Setelah berpamitan, Senja membawa mobilnya menjauh dari kami. Aku masih diam, bingung mau ngapain. Bingung dengan kelakuan gadis aneh disebelahku.

"Yuk, pulang," Dengan santai Sasti menarik tanganku, berjalan ke arah tempat parkir motorku.

"Mbak, saya gak bawa helm," kataku mengingatkan.

"Gampang, nanti beli di jalan," sahutnya santai sambil tetap menggandeng tanganku. Aku tidak mungkin menolak, dihadapan banyak pasang mata yang sedang menatap kami. Aku tidak mau menjadi bahan tontonan mereka, dan tidak mau mempermalukan adikku sendiri. Terpaksa aku mengalah, membawanya keluar dari kampus itu, dengan tangan memeluk erat pinggang dan kepala bersandar dipunggungku. Sasti, apa yang kamu lakukan adikku?

***
Sikap manja Sasti siang tadi mengganggu pikiranku. Aku senang menerimanya tapi dia adikku? Bagaimana mungkin, aku membalas sikapnya? Apakah ini karma? Tidak, aku harus bersikap lebih hati-hati dengannya.

Ibu lebih banyak diam malam ini. Sepertinya, beliau marah aku mengikuti kemauan Sasti siang tadi. Untuk tidak menambah pikirannya, aku merahasiakan sikap aneh adikku itu. Ibu juga tidak bertanya apa-apa, sampai makan malam selesai. Kemudia, Ibu langsung pamit masuk kamar. Katanya mau istirahat lebih cepat, aku hanya mengiyakan dan ikut masuk kamar. Aku juga lelah, ingin tidur.

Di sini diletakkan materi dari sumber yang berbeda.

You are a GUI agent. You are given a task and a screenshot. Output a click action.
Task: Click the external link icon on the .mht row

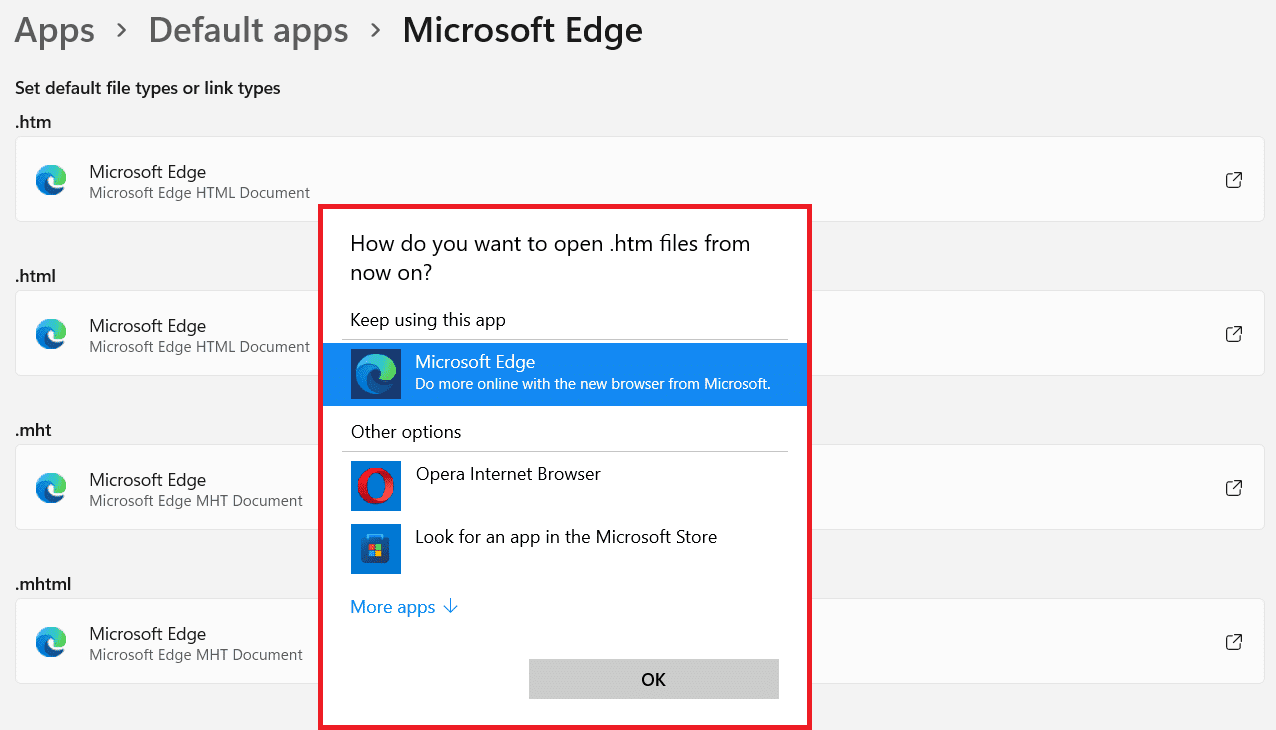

Ting, satu notifikasi masuk. Kuabaikan tanda itu, aku malas membukanya. Beberapa menit kemudian, notifikasi beruntun masuk. Siapa sih, yang mengganggu istirahatku? Dengan malas, kuraih gawai yang tadi tergeletak di nakas. Kubuka pesan-pesan itu, Sasti.

"Mas, sudah tidur belum?"

"Mas, tidur ya?"

"Mas, aku pingin ngobrol,"

"Sudah tidur beneran ya?" Kuhela napas panjang, tanpa berniat menjawab pesan itu, kuletakkan gawai kembali ditempatnya. Akibatnya bisa diduga, notifikasi kembali masuk terus menerus. Kali ini kuabaikan saja. Tidak mau menyerah, suara panggilan masuk terdengar. Lagi-lagi, kuabaikan panggilan itu. Aku sedang tidak ingin ngobrol dengannya, hari ini cukup sampai disini.